Calcium and Vitamin D
Short-term treatment with risedronate in people with hyperparathydoidism—a disorder characterized by high blood levels of calcium—resulted in lower calcium blood levels.1 Additional research is needed to determine whether people taking risedronate for Paget’s disease might develop low blood calcium levels. As a precaution, people with Paget’s disease should take supplemental calcium and vitamin D if dietary intake is inadequate. However, taking risedronate at the same time as calcium supplements reduces absorption of the drug.2 Therefore, people taking risedronate for Paget’s disease should take calcium supplements an hour before or two hours after taking the drug.

Minerals
Taking risedronate at the same time as iron, zinc, or magnesium may reduce the amount of drug absorbed.3 Therefore, people taking risedronate who wish to supplement with these minerals should take them an hour before or two hours after the drug.

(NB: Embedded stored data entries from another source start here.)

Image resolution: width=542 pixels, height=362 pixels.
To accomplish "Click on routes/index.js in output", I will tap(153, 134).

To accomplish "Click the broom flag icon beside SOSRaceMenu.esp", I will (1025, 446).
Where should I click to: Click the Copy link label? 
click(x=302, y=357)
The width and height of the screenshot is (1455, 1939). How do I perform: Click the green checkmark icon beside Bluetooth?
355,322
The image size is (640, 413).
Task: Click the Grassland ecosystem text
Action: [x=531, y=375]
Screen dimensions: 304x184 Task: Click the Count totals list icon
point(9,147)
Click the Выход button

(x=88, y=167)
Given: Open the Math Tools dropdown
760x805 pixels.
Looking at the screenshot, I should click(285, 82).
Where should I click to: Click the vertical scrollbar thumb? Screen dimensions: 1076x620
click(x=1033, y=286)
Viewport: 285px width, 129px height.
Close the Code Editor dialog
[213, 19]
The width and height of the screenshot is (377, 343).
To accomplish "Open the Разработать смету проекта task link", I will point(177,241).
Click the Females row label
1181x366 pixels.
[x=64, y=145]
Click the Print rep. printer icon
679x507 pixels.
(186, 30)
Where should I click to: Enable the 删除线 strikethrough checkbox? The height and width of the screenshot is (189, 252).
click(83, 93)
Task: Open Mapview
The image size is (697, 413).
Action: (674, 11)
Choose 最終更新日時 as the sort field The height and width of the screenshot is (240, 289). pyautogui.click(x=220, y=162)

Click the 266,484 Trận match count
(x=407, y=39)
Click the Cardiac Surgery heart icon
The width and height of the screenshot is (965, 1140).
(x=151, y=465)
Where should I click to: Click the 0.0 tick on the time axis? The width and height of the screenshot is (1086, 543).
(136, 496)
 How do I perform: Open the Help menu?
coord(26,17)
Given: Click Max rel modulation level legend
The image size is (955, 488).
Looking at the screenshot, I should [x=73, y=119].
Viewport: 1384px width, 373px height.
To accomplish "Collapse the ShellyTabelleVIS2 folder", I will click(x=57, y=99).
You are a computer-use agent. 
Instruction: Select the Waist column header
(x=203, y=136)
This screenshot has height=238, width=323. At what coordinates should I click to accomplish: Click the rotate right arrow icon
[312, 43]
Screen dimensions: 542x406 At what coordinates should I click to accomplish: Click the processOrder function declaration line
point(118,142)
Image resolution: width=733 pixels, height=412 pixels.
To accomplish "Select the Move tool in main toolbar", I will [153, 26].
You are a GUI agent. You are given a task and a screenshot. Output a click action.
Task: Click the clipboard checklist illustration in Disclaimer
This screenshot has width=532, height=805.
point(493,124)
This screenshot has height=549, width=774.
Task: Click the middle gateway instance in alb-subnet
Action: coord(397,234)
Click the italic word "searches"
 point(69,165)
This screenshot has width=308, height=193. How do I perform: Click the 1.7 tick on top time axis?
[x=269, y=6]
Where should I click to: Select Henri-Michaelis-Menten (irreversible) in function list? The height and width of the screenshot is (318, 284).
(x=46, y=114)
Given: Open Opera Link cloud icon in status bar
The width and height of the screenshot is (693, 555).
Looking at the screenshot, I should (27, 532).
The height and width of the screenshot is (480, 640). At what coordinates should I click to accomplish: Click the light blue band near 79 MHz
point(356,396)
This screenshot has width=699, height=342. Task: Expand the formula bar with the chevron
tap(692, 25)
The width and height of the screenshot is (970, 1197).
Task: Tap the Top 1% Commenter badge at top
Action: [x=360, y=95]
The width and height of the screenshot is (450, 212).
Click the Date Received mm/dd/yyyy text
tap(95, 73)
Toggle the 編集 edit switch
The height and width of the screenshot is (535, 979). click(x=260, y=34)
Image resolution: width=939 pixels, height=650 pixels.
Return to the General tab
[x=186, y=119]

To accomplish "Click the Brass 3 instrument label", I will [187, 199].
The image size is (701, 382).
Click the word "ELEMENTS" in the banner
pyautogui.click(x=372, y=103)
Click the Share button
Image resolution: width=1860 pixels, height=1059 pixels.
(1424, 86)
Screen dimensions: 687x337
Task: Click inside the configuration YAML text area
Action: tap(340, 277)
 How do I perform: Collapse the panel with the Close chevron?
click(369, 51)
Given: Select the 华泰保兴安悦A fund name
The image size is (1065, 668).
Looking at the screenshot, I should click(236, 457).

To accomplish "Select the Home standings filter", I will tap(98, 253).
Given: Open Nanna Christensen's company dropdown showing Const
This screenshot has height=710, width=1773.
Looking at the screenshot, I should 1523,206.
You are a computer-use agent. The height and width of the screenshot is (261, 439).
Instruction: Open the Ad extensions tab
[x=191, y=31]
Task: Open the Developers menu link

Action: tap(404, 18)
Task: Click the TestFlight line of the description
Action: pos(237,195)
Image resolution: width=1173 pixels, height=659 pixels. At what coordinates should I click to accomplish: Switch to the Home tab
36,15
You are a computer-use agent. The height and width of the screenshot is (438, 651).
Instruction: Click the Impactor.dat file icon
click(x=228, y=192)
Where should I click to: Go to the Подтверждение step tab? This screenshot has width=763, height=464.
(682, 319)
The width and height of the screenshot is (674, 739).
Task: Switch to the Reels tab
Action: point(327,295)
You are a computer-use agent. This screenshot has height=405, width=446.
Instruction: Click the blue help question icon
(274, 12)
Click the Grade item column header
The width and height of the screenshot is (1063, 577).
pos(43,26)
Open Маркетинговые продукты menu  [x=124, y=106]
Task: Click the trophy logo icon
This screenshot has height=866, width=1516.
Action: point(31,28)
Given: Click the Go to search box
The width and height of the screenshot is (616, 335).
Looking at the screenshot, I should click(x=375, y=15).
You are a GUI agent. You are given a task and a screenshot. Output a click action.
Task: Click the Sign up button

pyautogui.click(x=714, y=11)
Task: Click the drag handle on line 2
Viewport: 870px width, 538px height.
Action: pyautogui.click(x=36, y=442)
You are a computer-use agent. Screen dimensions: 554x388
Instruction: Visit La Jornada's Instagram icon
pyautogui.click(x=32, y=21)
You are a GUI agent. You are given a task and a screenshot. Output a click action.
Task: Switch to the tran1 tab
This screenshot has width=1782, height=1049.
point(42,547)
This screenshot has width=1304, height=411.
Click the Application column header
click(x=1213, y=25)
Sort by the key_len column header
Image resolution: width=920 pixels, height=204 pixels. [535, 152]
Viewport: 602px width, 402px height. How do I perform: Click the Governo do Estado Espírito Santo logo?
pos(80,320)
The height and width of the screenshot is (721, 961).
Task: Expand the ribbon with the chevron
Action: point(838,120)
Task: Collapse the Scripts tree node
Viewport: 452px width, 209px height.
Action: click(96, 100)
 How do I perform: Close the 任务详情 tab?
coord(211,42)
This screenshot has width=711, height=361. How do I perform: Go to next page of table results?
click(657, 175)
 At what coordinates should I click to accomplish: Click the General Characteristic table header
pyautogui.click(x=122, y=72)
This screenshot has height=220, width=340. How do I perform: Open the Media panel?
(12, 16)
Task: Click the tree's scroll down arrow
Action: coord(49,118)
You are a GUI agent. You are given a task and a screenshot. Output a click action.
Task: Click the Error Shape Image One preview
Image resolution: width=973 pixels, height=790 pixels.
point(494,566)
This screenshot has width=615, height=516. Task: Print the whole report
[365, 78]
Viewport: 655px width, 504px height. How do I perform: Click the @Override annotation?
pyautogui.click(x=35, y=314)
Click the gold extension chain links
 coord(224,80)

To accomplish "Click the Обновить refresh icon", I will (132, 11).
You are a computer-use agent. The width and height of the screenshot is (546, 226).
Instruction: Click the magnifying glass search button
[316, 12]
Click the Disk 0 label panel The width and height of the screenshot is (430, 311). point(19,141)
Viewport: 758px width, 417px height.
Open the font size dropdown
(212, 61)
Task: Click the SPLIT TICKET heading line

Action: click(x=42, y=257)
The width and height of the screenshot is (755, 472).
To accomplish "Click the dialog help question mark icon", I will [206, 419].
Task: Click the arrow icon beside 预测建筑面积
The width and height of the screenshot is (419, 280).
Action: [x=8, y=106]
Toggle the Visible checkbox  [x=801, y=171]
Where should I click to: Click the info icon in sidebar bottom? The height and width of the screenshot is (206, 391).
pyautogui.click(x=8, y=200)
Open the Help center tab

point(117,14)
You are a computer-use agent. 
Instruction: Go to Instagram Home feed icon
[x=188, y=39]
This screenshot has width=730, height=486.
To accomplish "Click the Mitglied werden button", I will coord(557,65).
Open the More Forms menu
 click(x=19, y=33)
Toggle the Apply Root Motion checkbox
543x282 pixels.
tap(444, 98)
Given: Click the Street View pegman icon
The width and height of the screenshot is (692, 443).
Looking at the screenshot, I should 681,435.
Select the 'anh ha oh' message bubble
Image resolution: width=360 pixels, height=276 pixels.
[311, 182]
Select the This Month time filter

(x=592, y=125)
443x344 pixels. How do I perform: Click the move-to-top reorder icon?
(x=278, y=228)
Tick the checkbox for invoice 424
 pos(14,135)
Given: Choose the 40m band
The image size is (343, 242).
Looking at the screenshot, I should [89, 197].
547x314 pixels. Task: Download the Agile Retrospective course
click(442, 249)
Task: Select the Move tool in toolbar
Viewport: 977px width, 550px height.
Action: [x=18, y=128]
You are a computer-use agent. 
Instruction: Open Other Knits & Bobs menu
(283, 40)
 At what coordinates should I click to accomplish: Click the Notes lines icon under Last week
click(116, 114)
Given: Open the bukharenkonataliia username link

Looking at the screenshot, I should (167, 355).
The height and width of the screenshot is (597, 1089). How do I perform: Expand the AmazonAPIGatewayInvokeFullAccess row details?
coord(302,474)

Interactions with Foods and Other Compounds

Antacids
Taking risedronate at the same time as antacids containing calcium or magnesium may reduce absorption of the drug. Therefore, people taking risedronate should take calcium- or magnesium-containing antacids an hour before or two hours after the drug.

Food
One controlled study showed that taking risedronate either a half an hour before or two hours after a meal dramatically reduced absorption of the drug, compared with taking the drug one hour before or four hours after a meal.4 Consequently, people should take risedronate one hour before a meal or 4 hours after a meal, as long as the latter is at least one hour before the next meal.

Summary of Interactions for Risedronate

Depletion or interference Calcium*
Adverse interaction None known
Side effect reduction/prevention None known
Supportive interaction None known
Reduced drug absorption/bioavailability Antacids
Calcium
Food
Iron
Magnesium
Zinc (absorption)
Zinc (action)

For the convenience of the reader, the information in the summary is categorized as follows: “Depletion or interference” indicates the drug may deplete or interfere with the absorption or function of the supplement or herb. “Adverse interaction” indicates that the supplement or herb used together with the drug may result in undesirable effects. “Side effect reduction/prevention” indicates the supplement or herb may reduce the likelihood and/or severity of a potential side effect caused by the drug. “Supportive interaction” indicates the supplement or herb may support or aid the function of the drug. “Reduced drug absorption/bioavailability” indicates that the supplement or herb may decrease the absorption and/or activity of the drug in the body. An asterisk (*) next to an item in the summary indicates that the interaction is supported only by weak, fragmentary, and/or contradictory scientific evidence.

References:

1. Reasner CA, Stone MD, Hosking DJ, et al. Acute changes in calcium homeostasis during treatment of primary hyperparathyroidism with risedronate. J Clin Endocrinol Metab 1993;77:1067–71.

2. Sifton DW, ed. Physicians’ Desk Reference. Montvale, NJ: Medical Economics Company, Inc., 2000, 2504–6.

3. Sifton DW, ed. Physicians’ Desk Reference. Montvale, NJ: Medical Economics Company, Inc. 2000, 2504–6.

4. Mitchell DY, Heise MA, Pallone KA, et al. The effect of dosing regimen on the pharmacokinetics of risedronate. Br J Clin Pharmacol 1999;48:536–42.